◆ To do ◆
Word for word, give the records again, dropping any picture they hold.

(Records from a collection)
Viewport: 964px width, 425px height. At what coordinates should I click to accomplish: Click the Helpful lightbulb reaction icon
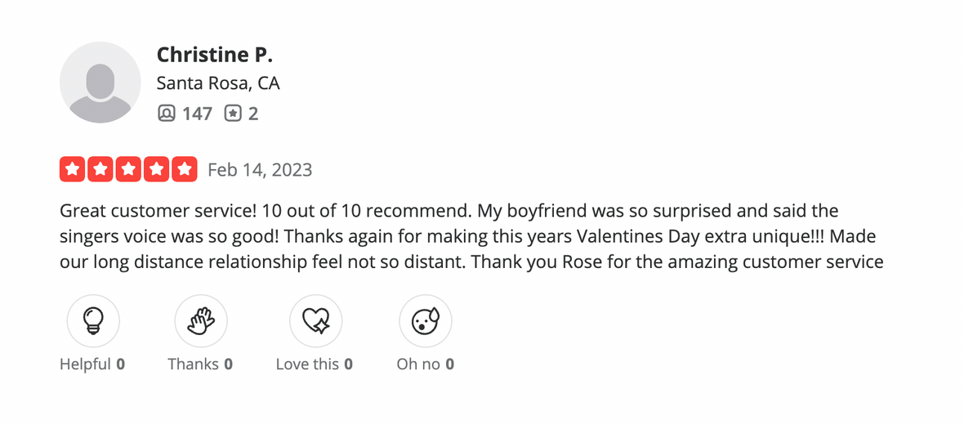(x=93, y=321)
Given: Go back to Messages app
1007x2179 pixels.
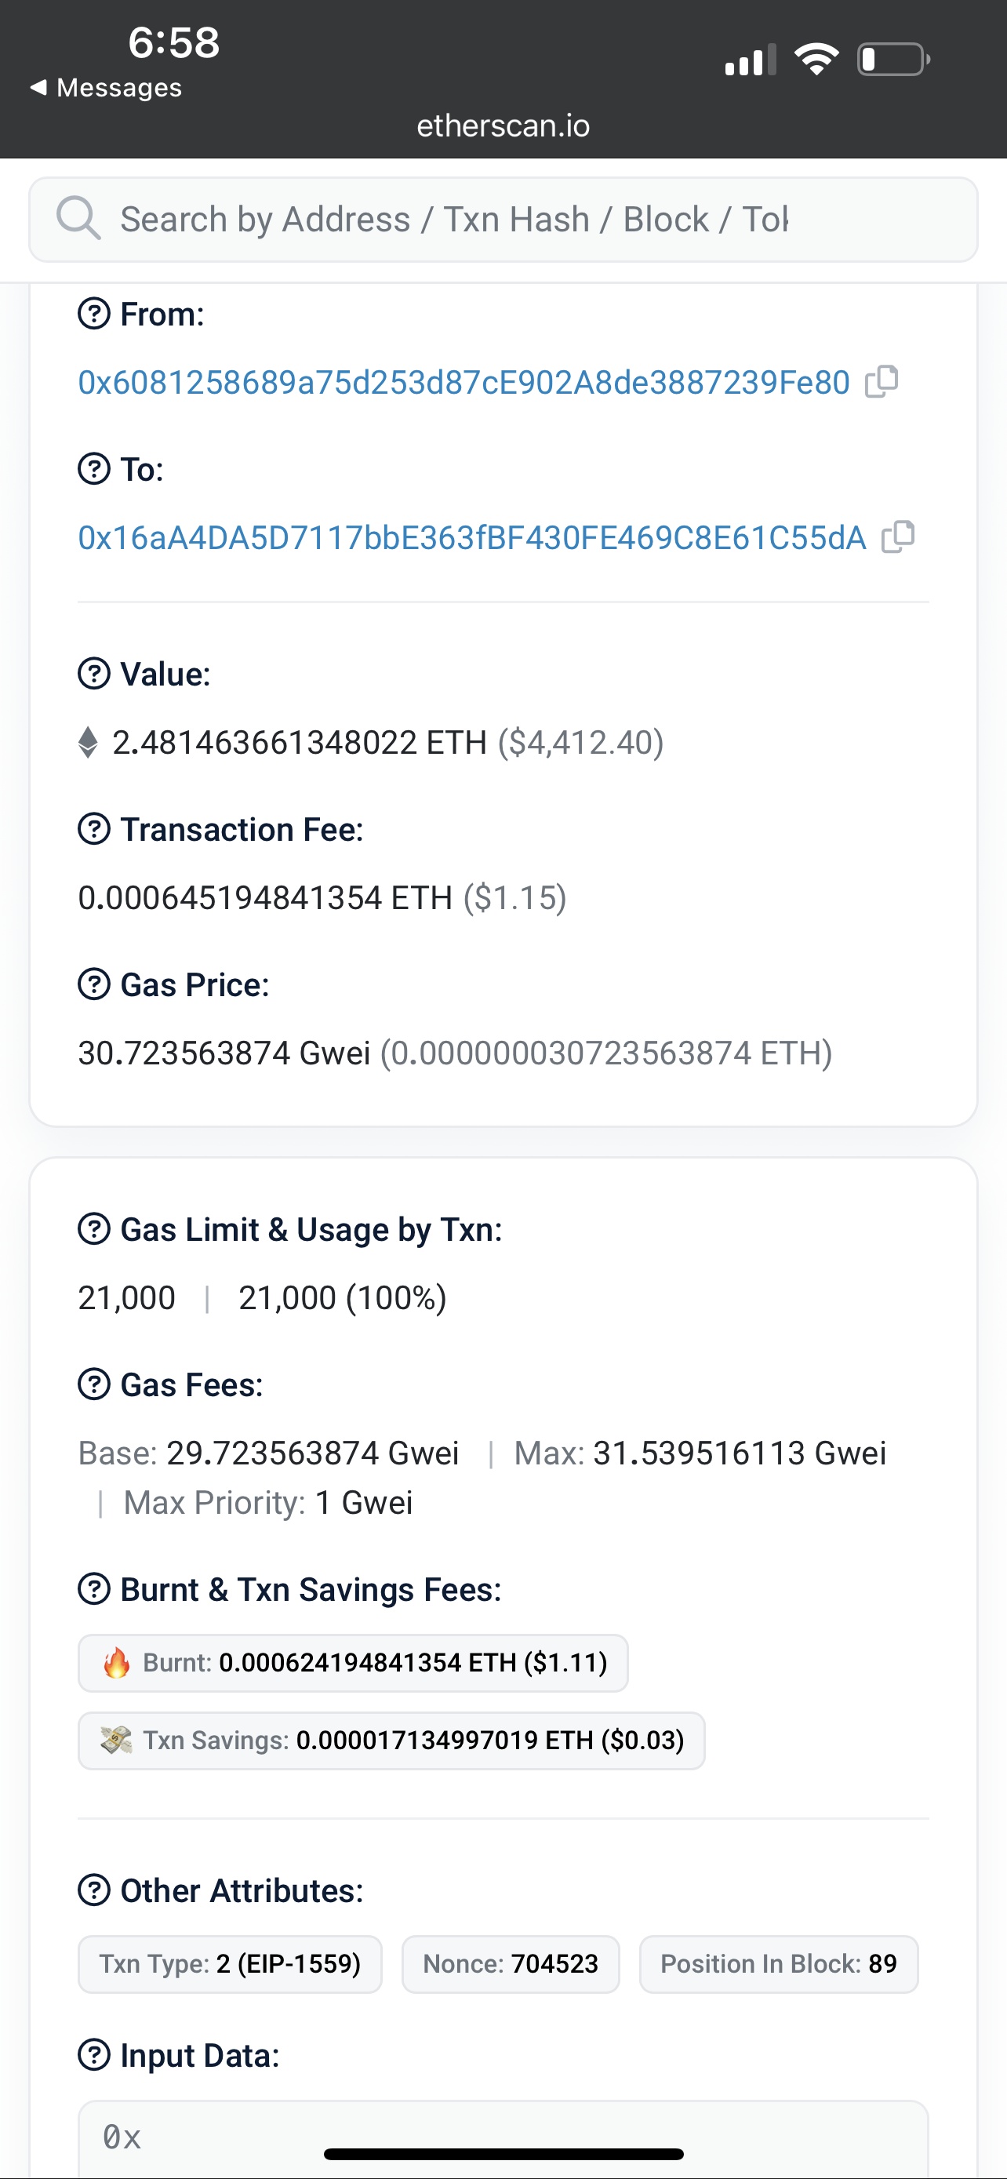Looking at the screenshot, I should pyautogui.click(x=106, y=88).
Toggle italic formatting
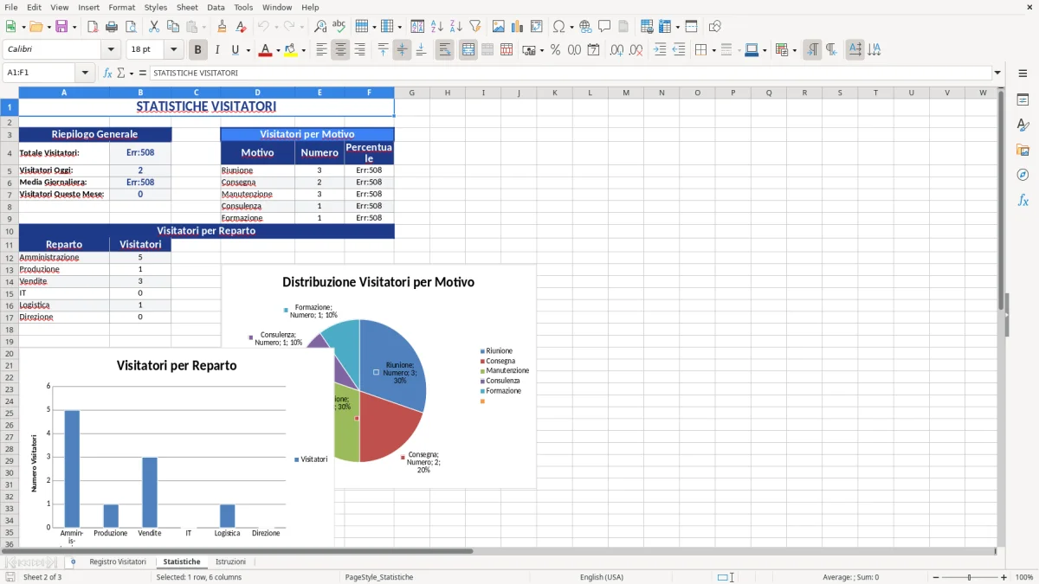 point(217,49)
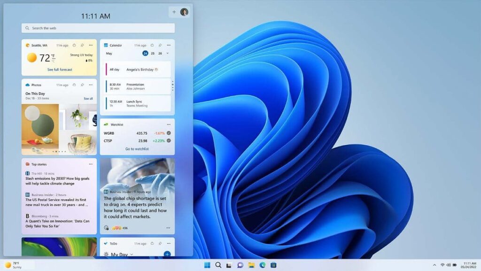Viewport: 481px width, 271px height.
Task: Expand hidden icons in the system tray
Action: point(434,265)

◆ Reply to the exercise ◆
Viewport: 964px width, 425px height. At what coordinates should I click to accomplish: Click the Helpful lightbulb reaction icon
(x=93, y=321)
Given: Go back to Messages app
1007x2179 pixels.
Looking at the screenshot, I should pyautogui.click(x=106, y=88).
Toggle italic formatting
 point(217,49)
Viewport: 481px width, 271px height.
Task: Expand hidden icons in the system tray
Action: point(434,265)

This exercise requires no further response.